Supplied material »

■ ■ ■ ■ ■ ■ ■

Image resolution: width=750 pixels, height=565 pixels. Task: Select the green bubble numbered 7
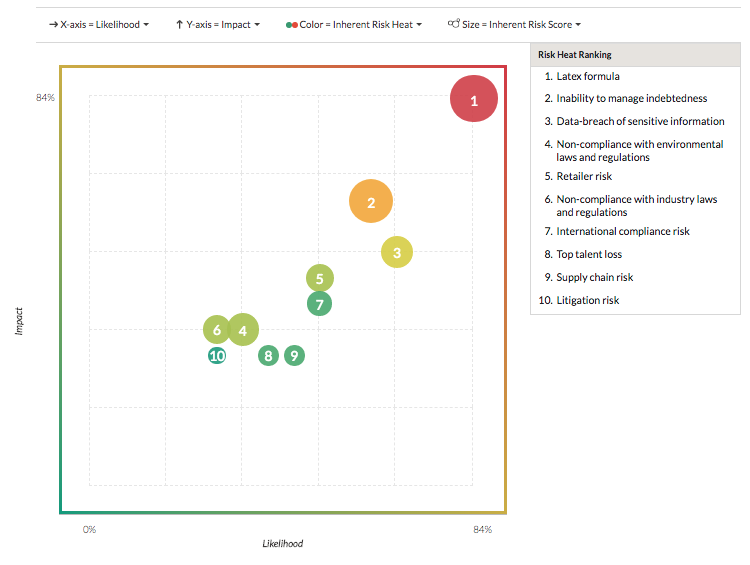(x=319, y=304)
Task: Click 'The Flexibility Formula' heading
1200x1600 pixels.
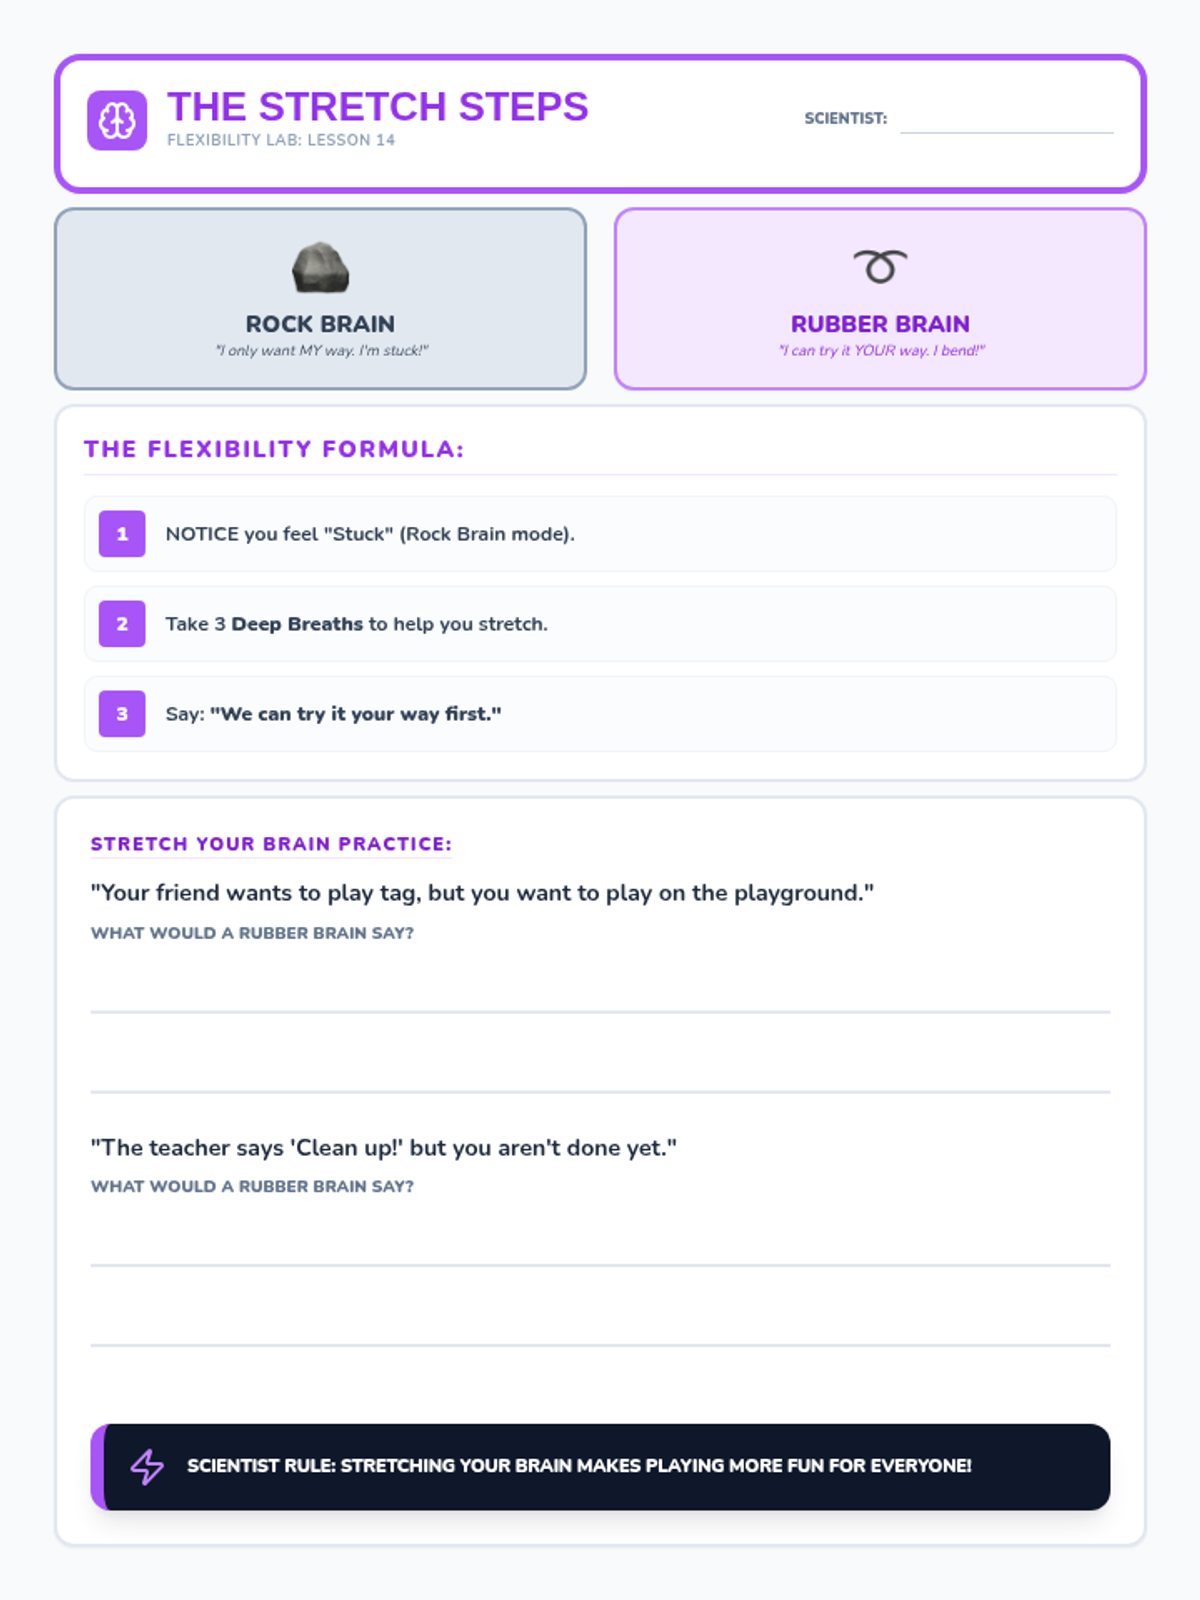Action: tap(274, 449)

■ ■ ■ ■ ■ ■ ■

What is needed » Write out the data word for word. Any picture is to be skipped.

Response area »
Image resolution: width=750 pixels, height=565 pixels. Task: Select the green bubble numbered 7
(x=319, y=304)
Task: Click 'The Flexibility Formula' heading
1200x1600 pixels.
Action: tap(274, 449)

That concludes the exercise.